题目

题目看起来好像很难的样子！其实不然，这是最简单的一道题。

算法

首先要注意的是：

\(number \cdot x + product \cdot y = 1\) ，那么我们称\(number\)与\(product\)不相冲。

等价于

当\(number\)和\(product\)互质时，那么我们称\(number\)与\(product\)不相冲。

所以求与\(product\)不冲突的\(number\)个数，即是求\(\varphi (product)\)(即\(product\)的欧拉函数)。

设\(product\)的质因数有\(p_1,p_2, \dotsb ,p_{cnt}\)

\(\varphi (product) = product \cdot \frac {p_1-1} {p_1} \cdot \frac {p_2-1} {p_2}\dotsb \frac {p_{cnt}-1} {p_{cnt}}\)

其中除法可以用逆元。

并且，题目保证\(product\)的质因数只有最小的\(60\)个质数，所以可以用线段数来维护\(product \mod 19961993\)的值以及\(product\)含有哪些质数。

代码

//#define debug

#ifdef debug

#define ep(...) fprintf(stderr, __VA_ARGS__);

#else

#define ep(...)

#endif 

#include <cstdio>

#include <cstring>

#include <iostream>

#include <algorithm>

using namespace std;

typedef long long i64;

const int n = 100000;

const int m = 60;

const int MOD = 19961993;

const int prime[60] = {2, 3, 5, 7, 11, 13, 17, 19, 23, 29, 31, 37, 41, 43, 47, 53, 59, 61, 67, 71,

	73, 79, 83, 89, 97, 101, 103, 107, 109, 113, 127, 131, 137, 139, 149, 151, 157, 163, 167, 173,

	179, 181, 191, 193, 197, 199, 211, 223, 227, 229, 233, 239, 241, 251, 257, 263, 269, 271, 277, 281};

struct Node

{

	int x;

	i64 set;

	Node ()

	{

	}

	Node (int _x, i64 _set) :

		x(_x), set(_set)

	{

	}

	Node operator + (const Node &o) const

	{

		return Node((i64) x * o.x % MOD, set | o.set);

	}

}T[262144];

#define idxl (idx << 1)

#define idxr (idx << 1 ^ 1)

Node Query(const int &idx, const int &L, const int &R, const int &x, const int &y)

{

	if (x <= L && y >= R) return T[idx];

	int M = (L + R) >> 1;

	if (y <= M) return Query(idxl, L, M, x, y);

	if (x > M) return Query(idxr, M + 1, R, x, y);

	return Query(idxl, L, M, x, y) + Query(idxr, M + 1, R, x, y);

}

void Modify(const int &idx, const int &L, const int &R, const int &x, const Node &newvalue)

任务要求:
[A] 请把来源中的“其中除法可以用逆元。”这句话翻译成英文。
[B] 请接着这篇用线段树求欧拉函数的题解，从它停下的地方往下续写。
数据是单独的材料，与来源分开。

数据内容:
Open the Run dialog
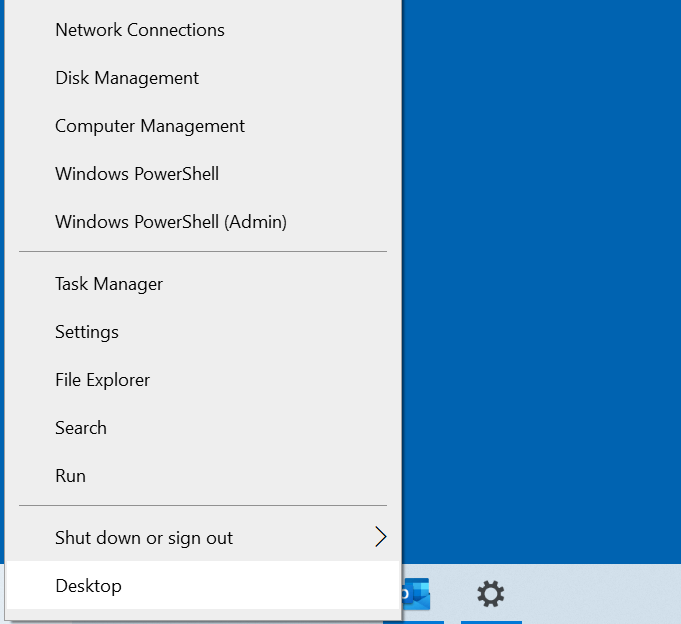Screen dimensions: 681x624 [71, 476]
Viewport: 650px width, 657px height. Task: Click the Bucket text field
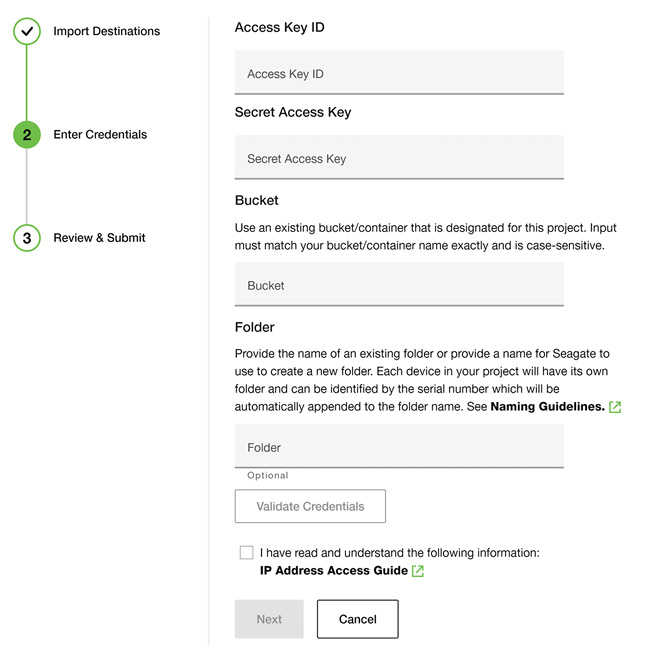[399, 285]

任务结果:
[A] The division here can be handled with modular inverses.

[B]
{

	if (L == R) T[idx] = newvalue;

	else

	{

		int M = (L + R) >> 1;

		if (x <= M) Modify(idxl, L, M, x, newvalue);

		else Modify(idxr, M + 1, R, x, newvalue);

		T[idx] = T[idxl] + T[idxr];

	}

}

void Modify(const int &idx, const int &x)

{

	i64 set = 0;

	for (int i = 0; i < m; i ++)

	{

		if (x % prime[i] == 0)

		{

			set |= 1LL << i;

		}

	}

	Modify(1, 1, n, idx, Node(x, set));

}

int main()

{

#ifdef debug

	freopen("in", "r", stdin);

	freopen("out", "w", stdout);

#endif

	for (int i = 1; i <= n; i ++)

		Modify(i, 3);

	static int prime_rev[300];

	prime_rev[1] = 1;

	for (int i = 2; i < 300; i ++)

		prime_rev[i] = (i64) prime_rev[MOD % i] * (MOD - MOD / i) % MOD;

	int cases;

	scanf("%d", &cases);

	while (cases --)

	{

		int opt;

		scanf("%d", &opt);

		if (opt == 0)

		{

			int L, R;

			scanf("%d%d", &L, &R);

			Node res = Query(1, 1, n, L, R);

			ep("%lld\n", res.set);

			for (int i = 0; i < m; i ++)

			{

				if (res.set >> i & 1)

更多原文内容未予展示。